How Compound Interest Works in Practice
There are three key pieces:
Principal: The starting amount of money.
Interest rate: The percentage you earn or pay each period.
Compounding frequency: How often interest is added (yearly, monthly, daily).
Example:
You save $1,000 at 5% interest per year, compounded yearly.
End of year 1: $1,050 (you earned $50).
End of year 2: You now earn 5% on $1,050, not just $1,000.
That means you earn a bit more than $50 in year 2.
Over many years, this snowball effect gets stronger.
Why Compound Interest Matters for Savings
For savings and investing, compound interest can:
Reward you for starting early, even with small amounts.
Help long-term goals, like retirement or big purchases.
Make regular contributions more powerful the longer you leave them alone.
The main tradeoff: You usually need time and patience.
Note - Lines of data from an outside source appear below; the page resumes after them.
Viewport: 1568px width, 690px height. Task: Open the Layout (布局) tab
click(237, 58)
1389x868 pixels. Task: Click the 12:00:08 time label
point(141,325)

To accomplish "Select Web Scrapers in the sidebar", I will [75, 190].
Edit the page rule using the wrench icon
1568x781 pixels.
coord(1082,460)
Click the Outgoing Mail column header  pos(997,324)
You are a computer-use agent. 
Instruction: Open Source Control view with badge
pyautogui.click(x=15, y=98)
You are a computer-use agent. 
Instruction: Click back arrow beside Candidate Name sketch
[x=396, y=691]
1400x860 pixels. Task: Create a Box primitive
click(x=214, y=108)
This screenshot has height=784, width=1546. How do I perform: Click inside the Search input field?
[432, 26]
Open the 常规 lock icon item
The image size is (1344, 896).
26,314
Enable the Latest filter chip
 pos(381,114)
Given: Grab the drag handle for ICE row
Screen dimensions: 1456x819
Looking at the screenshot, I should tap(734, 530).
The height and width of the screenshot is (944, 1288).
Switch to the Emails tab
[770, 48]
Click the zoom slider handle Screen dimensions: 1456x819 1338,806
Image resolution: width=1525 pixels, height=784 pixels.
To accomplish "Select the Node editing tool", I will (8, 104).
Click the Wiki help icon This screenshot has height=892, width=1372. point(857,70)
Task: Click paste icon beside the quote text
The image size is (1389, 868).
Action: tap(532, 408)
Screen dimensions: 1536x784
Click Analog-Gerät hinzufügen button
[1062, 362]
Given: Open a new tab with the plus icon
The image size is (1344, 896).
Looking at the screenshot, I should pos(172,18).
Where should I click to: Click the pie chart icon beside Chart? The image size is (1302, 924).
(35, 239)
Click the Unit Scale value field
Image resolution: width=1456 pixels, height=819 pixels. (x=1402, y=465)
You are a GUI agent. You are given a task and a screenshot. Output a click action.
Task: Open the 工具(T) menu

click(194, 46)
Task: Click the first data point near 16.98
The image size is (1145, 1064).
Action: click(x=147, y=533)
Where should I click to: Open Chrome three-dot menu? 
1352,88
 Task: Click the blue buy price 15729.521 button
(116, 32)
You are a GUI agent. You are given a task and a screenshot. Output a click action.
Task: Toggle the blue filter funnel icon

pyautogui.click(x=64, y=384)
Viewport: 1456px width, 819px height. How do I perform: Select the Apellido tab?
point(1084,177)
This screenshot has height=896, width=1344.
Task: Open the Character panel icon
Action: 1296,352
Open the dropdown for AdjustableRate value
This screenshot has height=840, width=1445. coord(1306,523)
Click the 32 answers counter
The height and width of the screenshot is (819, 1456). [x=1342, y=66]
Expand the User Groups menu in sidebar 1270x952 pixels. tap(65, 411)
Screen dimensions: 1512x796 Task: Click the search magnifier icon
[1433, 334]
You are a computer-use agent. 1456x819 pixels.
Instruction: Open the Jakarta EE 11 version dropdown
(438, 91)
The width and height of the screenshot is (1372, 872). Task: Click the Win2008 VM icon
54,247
The biggest growth often happens later, after years of consistent saving.
Why Compound Interest Matters for Debt
Compound interest can also work against you:
Credit cards often compound interest daily or monthly.
If you only make minimum payments, your balance may shrink slowly.
Interest can build on top of interest, making debt more expensive over time.
Paying more than the minimum, or paying off balances quickly, can reduce the impact of compounding on debt.
Practical Tips
When saving, look at the interest rate and how often it compounds.
When borrowing, check how often interest is added and if there are fees.
Ask: “What happens if I leave this for 5 or 10 years?”
Use simple online calculators to see how balances might grow or shrink.
Takeaway
Compound interest is a powerful force that can grow savings or grow debt, depending on how you use it. Starting early, paying attention to interest rates, and understanding how often interest is added can help you make wiser money choices over time.
Not financial advice. Educational purposes only.